_ACTIVITY_
Search the listing below for the string "will", then copy every line it appears in.
Content starts
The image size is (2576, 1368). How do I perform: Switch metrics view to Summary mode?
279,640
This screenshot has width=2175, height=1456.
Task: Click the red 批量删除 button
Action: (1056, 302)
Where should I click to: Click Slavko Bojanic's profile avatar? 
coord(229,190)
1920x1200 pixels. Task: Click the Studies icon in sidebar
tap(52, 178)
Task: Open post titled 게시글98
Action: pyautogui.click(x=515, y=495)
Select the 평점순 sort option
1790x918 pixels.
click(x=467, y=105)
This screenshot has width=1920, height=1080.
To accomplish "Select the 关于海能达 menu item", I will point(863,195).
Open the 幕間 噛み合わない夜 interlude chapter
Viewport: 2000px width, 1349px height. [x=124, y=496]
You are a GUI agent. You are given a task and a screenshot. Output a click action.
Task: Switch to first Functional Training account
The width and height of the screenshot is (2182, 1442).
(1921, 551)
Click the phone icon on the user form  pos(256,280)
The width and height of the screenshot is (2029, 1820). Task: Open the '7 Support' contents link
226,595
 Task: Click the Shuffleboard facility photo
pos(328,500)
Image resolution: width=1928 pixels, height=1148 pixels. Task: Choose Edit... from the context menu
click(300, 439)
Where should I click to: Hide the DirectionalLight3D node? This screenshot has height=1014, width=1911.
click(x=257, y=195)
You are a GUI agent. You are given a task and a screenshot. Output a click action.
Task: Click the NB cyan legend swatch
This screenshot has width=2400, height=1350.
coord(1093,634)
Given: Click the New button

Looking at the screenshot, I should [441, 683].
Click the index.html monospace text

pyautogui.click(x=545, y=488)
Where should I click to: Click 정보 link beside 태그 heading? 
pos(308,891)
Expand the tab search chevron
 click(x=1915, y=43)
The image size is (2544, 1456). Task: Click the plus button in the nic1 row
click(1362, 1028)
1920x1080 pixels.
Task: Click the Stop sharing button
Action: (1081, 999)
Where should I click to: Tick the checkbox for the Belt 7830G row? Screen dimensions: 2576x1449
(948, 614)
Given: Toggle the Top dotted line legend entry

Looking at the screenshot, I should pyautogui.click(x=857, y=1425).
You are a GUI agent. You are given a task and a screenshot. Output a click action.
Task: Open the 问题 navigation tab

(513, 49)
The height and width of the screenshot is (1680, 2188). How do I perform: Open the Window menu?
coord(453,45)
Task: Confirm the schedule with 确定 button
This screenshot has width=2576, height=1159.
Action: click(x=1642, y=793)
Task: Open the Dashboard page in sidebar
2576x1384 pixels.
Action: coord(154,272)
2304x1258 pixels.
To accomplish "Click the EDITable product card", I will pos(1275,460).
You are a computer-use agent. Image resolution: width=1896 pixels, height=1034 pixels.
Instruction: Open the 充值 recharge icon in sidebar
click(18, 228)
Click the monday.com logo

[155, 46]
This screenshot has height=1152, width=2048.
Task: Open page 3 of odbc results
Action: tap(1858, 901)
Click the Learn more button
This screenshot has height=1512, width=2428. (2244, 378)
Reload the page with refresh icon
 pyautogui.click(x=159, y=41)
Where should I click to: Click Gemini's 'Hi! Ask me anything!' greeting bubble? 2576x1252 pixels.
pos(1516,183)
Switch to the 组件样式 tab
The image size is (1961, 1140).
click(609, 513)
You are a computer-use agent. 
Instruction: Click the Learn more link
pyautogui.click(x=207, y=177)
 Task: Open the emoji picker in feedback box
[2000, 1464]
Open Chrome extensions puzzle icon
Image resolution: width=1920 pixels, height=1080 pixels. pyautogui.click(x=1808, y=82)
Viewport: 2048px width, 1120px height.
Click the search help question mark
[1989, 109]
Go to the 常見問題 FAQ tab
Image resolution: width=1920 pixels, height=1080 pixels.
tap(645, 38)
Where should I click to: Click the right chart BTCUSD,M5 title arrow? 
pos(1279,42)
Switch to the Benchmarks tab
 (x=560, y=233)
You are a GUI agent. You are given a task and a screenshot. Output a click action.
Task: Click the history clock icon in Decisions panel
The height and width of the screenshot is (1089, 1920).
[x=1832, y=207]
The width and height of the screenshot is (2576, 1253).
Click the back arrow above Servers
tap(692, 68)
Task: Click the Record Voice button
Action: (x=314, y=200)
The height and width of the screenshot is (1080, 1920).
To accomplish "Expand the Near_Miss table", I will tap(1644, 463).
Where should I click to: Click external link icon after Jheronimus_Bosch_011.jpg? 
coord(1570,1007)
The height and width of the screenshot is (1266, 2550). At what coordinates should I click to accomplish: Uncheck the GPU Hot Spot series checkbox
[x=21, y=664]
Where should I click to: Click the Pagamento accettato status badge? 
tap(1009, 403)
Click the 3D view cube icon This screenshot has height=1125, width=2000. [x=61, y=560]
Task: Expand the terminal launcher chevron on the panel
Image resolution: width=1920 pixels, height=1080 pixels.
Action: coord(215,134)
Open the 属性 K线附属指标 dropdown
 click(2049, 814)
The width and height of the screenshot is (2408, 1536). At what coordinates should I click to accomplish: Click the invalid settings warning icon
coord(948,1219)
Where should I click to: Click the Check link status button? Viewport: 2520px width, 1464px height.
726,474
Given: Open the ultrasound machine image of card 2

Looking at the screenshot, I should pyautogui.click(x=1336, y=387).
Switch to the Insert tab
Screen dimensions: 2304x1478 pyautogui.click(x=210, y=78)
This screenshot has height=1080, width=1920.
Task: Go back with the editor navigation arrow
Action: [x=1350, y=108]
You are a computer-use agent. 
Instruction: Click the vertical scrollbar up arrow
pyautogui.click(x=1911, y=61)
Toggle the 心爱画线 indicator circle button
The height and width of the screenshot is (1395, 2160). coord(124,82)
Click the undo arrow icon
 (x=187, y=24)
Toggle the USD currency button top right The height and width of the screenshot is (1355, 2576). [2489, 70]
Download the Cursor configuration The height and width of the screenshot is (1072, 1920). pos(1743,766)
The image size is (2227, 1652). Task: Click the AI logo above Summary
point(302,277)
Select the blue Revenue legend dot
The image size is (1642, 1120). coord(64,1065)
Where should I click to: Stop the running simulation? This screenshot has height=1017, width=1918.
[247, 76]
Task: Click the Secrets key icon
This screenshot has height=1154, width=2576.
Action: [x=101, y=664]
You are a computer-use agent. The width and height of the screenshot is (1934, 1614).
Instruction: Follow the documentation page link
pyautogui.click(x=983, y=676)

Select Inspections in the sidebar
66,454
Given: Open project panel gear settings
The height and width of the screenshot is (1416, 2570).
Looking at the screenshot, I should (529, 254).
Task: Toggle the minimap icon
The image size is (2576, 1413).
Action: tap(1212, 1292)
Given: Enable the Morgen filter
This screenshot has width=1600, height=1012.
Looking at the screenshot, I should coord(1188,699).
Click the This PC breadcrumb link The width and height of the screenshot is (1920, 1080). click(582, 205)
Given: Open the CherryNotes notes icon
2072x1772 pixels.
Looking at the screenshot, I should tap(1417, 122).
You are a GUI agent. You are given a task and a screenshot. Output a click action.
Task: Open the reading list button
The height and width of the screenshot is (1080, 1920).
Content ends
_RESPONSE AREA_
To accomplish "Select the 关于海能达 menu item", I will point(863,195).
To accomplish "Click the EDITable product card", I will pos(1275,460).
To accomplish "Expand the Near_Miss table", I will tap(1644, 463).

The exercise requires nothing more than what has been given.